Der stellvertretende Vorsitzende der Rentenkommission, Pascal Reddig (CDU), hat die mit der Rentenreform geplante Kopplung des Rentenalters an die Lebenserwartung gegen Kritik von Mecklenburg-Vorpommerns Ministerpräsidentin Manuela Schwesig (SPD) verteidigt. In einem Interview mit der "Frankfurter Allgemeinen Zeitung" (Freitagausgabe) stellte er insbesondere die von Schwesig abgelehnte Abschaffung der Rente mit 63 infrage.
Reddig stellt Schwesig-Fragen zur Zielrichtung ihrer Kritik
Pascal Reddig
Er knüpfte diese Frage an die Situation von Menschen mit gesundheitlichen Einschränkungen und schweren Tätigkeiten. „Gehe es ihr darum, dass sie wirklich den Menschen helfen wolle, denen es körperlich nicht gut gehe, die in belastenden Berufen gearbeitet hätten?“ fragte Reddig laut „Frankfurter Allgemeiner Zeitung“ (Freitagausgabe).
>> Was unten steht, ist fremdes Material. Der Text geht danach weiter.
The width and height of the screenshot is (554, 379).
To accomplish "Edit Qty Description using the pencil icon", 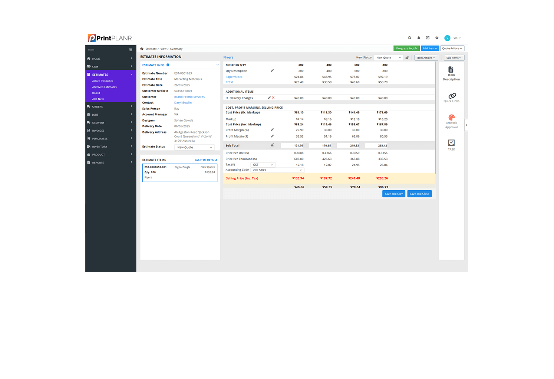I will click(272, 70).
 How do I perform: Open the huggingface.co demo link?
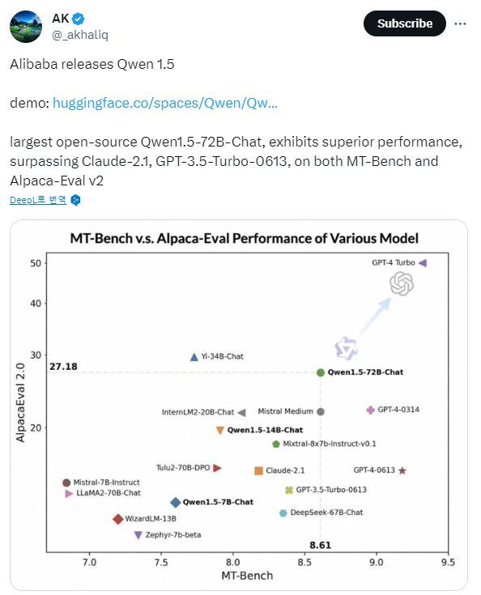pyautogui.click(x=164, y=103)
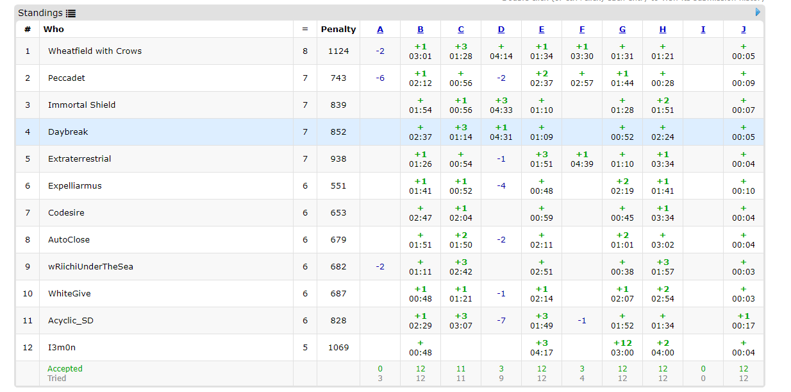This screenshot has height=392, width=791.
Task: Click the problem I column header
Action: (x=703, y=30)
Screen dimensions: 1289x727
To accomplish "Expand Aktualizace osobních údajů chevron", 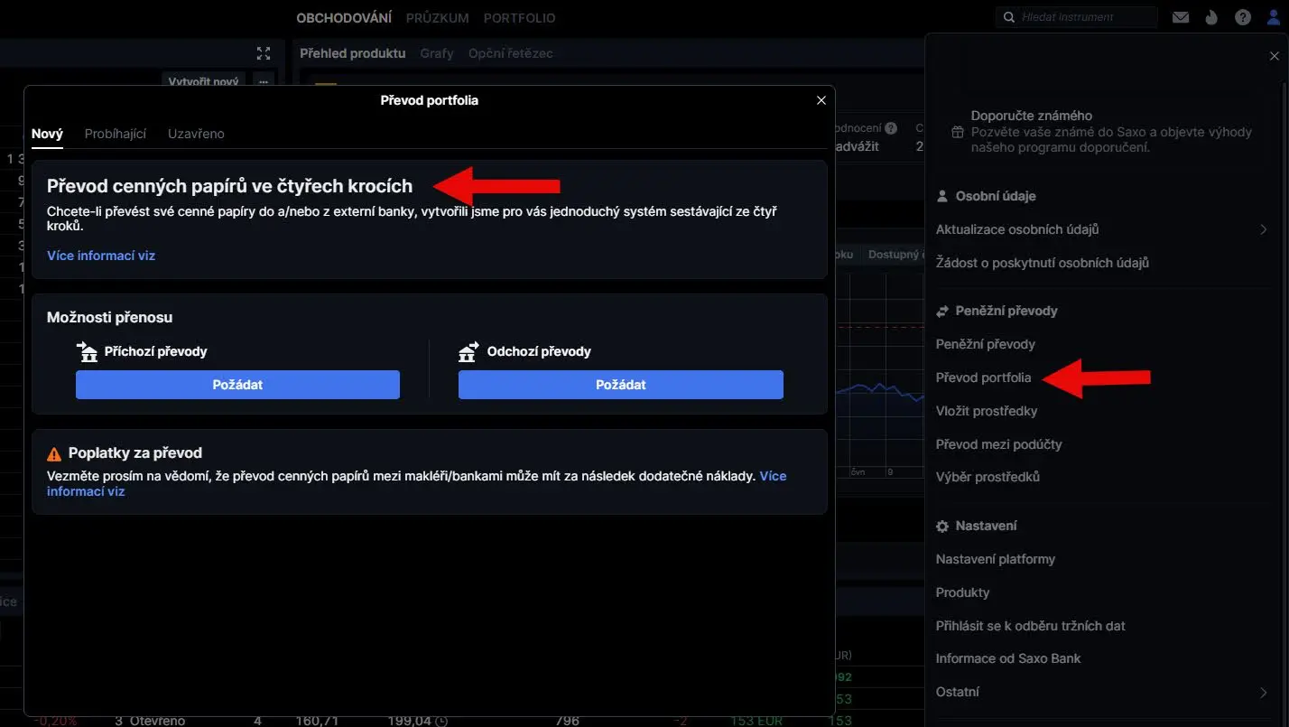I will (x=1264, y=229).
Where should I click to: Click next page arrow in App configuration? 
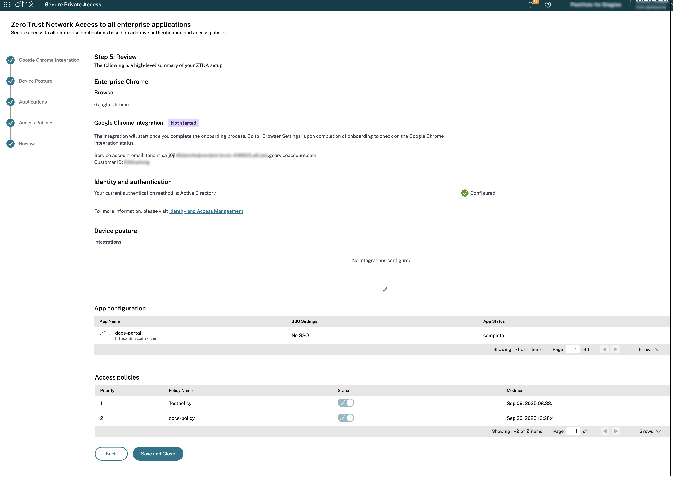pyautogui.click(x=615, y=349)
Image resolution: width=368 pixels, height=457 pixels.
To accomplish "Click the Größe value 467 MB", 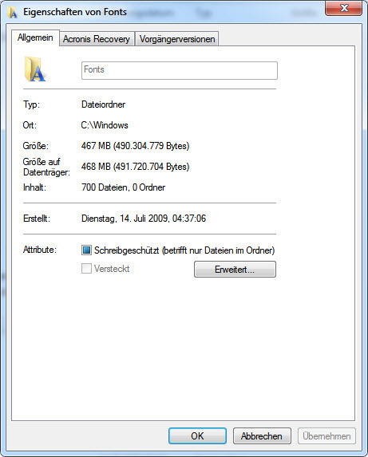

Benachteiligung von Frauen und unterbrochenen Erwerbsbiografien
Reddig verwies gegenüber der „Frankfurter Allgemeinen Zeitung“ (Freitagausgabe) auf empirische Befunde zu Erwerbsverläufen. Da zeige „jede Studie und jede Statistik“, dass gerade Menschen mit körperlich belastenden Tätigkeiten häufig unterbrochene Erwerbsbiografien hätten und daher nicht auf viele Beitragsjahre kämen.
Vor diesem Hintergrund kritisierte er Überlegungen zu einer stärkeren Ausrichtung der Rente an der Zahl der Beitragsjahre. Eine Rente nach Beitragsjahren würde nach seinen Worten „besonders Frauen und Menschen mit unterbrochenen Erwerbsbiographien benachteiligen“, wie er der „Frankfurter Allgemeinen Zeitung“ (Freitagausgabe) sagte.
Rente mit 63 nach Ansicht Reddigs verfehlt Zielgruppe
Angesprochen auf die Ablehnung der von der Kommission vorgeschlagenen Abschaffung der Rente mit 63 durch Schwesig, verwies Reddig auf Stimmungsänderungen innerhalb der SPD. Auch in der SPD sähen heute viele, dass das Ziel der Rente mit 63 nicht erreicht worden sei, sagte er der „Frankfurter Allgemeinen Zeitung“ (Freitagausgabe).
Die Rente mit 63 sei eingeführt worden, „um denjenigen einen Ausweg zu bieten, die körperlich nicht mehr könnten“. In der Praxis aber, so Reddig weiter, greife sie nach seiner Einschätzung nicht ausreichend für diese Gruppe. „Aber wir müssen feststellen: Die Rente mit 63 erreicht genau die eben nicht. Da kann man die Frage stellen, ob es richtig ist, dass alle Beitragszahler das finanzieren“, sagte Reddig der „Frankfurter Allgemeinen Zeitung“ (Freitagausgabe).